### Given data
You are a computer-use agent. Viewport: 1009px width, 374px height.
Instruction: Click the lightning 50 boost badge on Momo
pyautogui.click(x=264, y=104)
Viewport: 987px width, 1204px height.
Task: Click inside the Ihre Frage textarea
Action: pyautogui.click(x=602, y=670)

### Directions for this task
Copy out the lines above word for word.

### Exercise answer
You are a computer-use agent. Viewport: 1009px width, 374px height.
Instruction: Click the lightning 50 boost badge on Momo
pyautogui.click(x=264, y=104)
Viewport: 987px width, 1204px height.
Task: Click inside the Ihre Frage textarea
Action: pyautogui.click(x=602, y=670)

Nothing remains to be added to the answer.